僕はシミュレーション室を出て隊員専用のロッカールームに向かう。


さっきは実践に備えた実技研修という形でシミュレーションを行っていた。結果は言われなくても分かっているが、散々だった。


どのような特殊生物と遭遇したとしても対処できるようになることがこの実技研修の最終目的らしいのだけど、僕には到底迎えられそうにない。

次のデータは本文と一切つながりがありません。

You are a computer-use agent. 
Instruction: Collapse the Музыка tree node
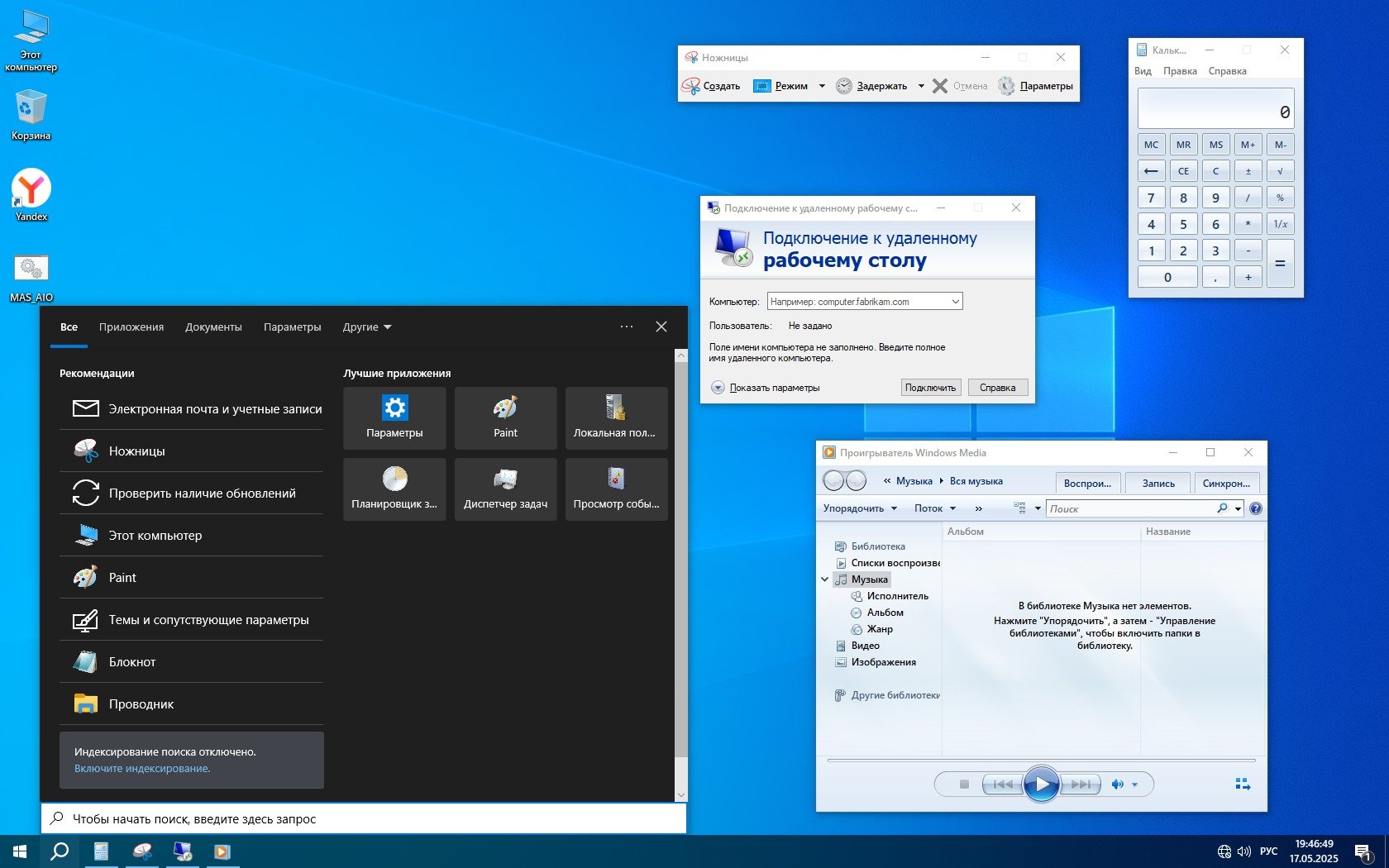(x=824, y=579)
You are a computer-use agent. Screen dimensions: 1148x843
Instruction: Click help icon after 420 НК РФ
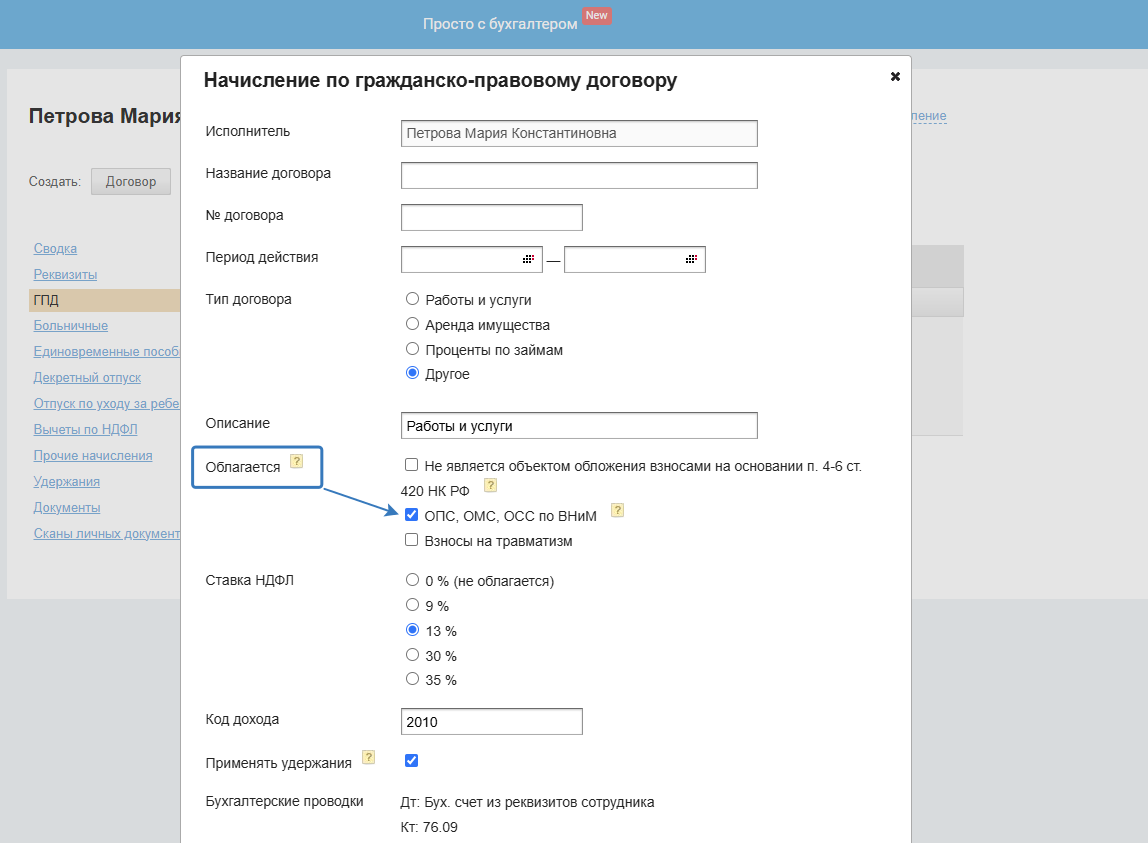[x=490, y=485]
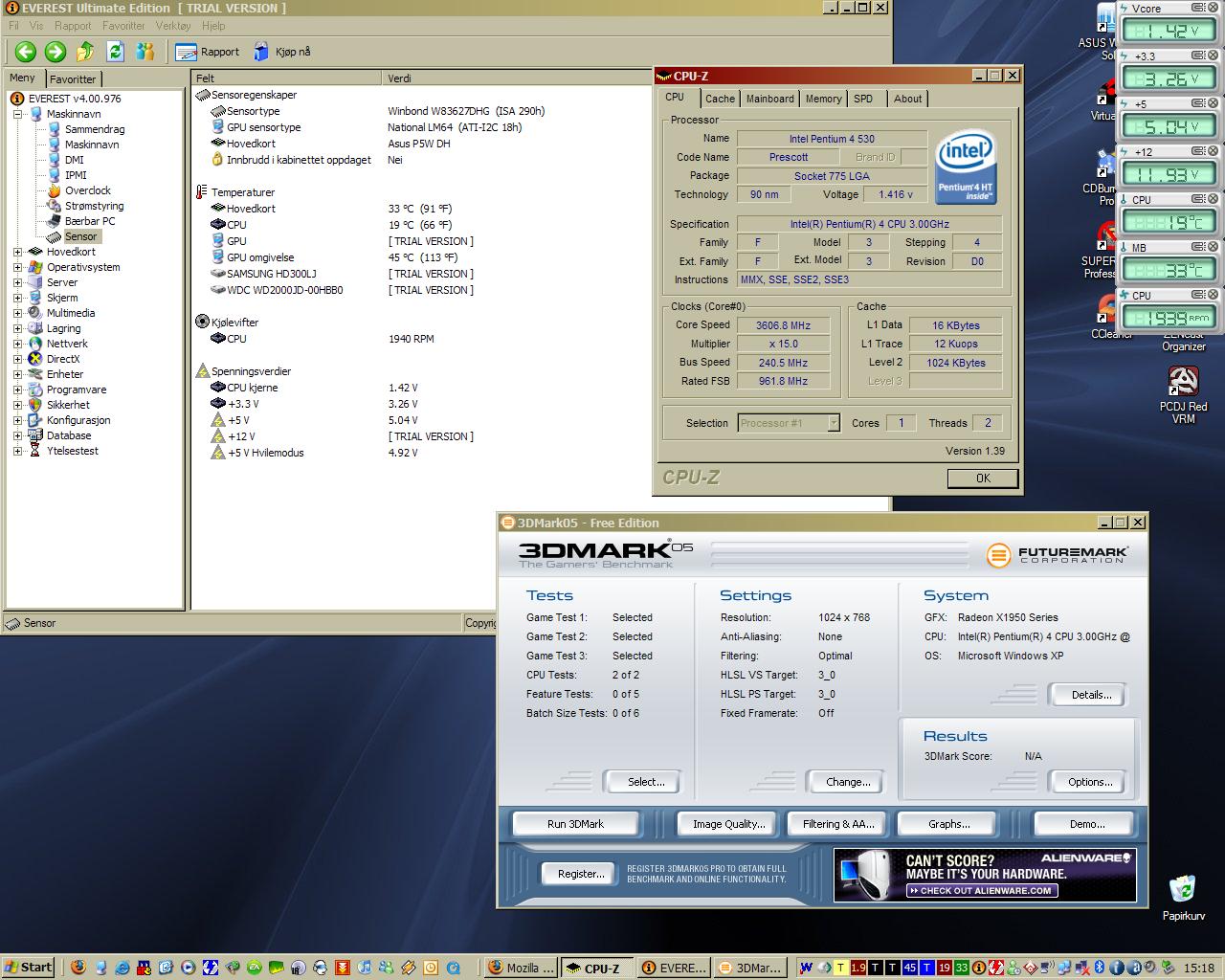Image resolution: width=1225 pixels, height=980 pixels.
Task: Open Rapport from the EVEREST toolbar
Action: (x=208, y=52)
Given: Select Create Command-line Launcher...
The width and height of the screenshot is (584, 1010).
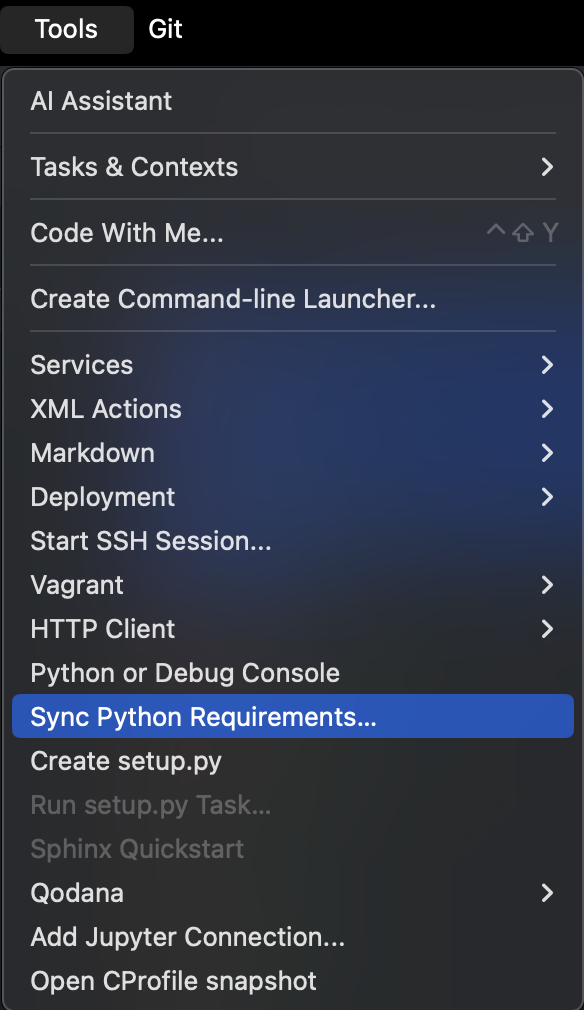Looking at the screenshot, I should click(x=293, y=299).
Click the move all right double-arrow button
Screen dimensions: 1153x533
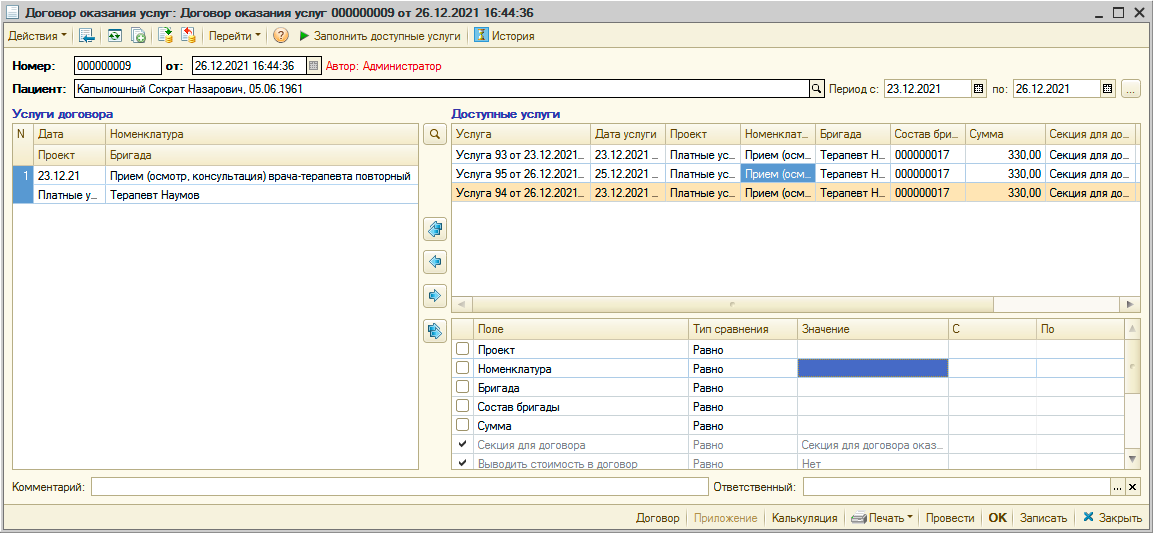pos(435,330)
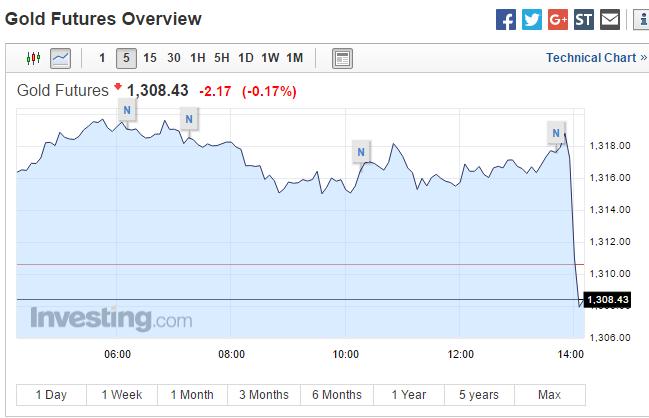
Task: Share on Twitter
Action: click(532, 19)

リヴ先生によると、僕は遠距離攻撃を得意とする特殊生物に耐性がないようで、要するに「弱点」を克服できていない状態なのだそうだ。世界を救う我々には「弱点」などいらない、んだとさ。


僕の前にシミュレーション室を抜けてロッカールームへ向かった彼女は僕の先輩で、この実技研修において僕の手助けをしてくれている。と言っても、彼女は僕と同い年だ。それに僕と同じように遠距離攻撃に耐性がない。


僕と同じ「弱点」を補う日々は続いて行く。


「レーベル、ご飯食べに行くよ、早く」

「あ、分かった! ちょっと待って」

「誰と話してたの」


このテルドロッド特殊能力部隊養成学校ではシミュレーション室での実技研修を終えた隊員から夕食が用意されるシステムになっている。逆に言えば、実技研修を終えるまでは食事の権利を剥奪されているというわけだ。


更に、今日は別のクラスの隊員と食事の約束をしているのだ。急がなくては。


実技研修用の練習用装備を取り外して自分の名前の書かれたロッカーに無造作に投げ捨てる。そして、棍を隅に立て掛けると勢いよくロッカーを塞いで施錠した。


「ごめん、行こっか」

「レーベル、大丈夫? さっきのことそんなに気に病むことはないよ」

「うん、大丈夫だよ」

「そう。ならいいんだけど」


カランとロッカーの中で棍が倒れる音がした。


ヘネシアと出会ってもう2年が経つ。互いに技術を高め合ってきただけあって、僕が何を考えているのか分かるようになったらしい。それがたまに気持ち悪いくらい的中するものだから勘弁してほしい。


ついさっき、はぐらかした答えも彼女は気付いていつつ、言及しなかったのだろう。


言及したら感情的になるって彼女は知っているから。


「おーい、こっちじゃ、レーベル!」

「ビンテックさん! 待たれましたか」

「いやぁ、待ってねぇよ! お疲れさん、まぁ、とりあえず座れ」


寛大な心と身体で僕らを迎え入れた大男。彼の隣には小さなモンスターが浮遊している。無論、僕らはそれに驚かない。それがボルコ=ビンテックの能力なのだから。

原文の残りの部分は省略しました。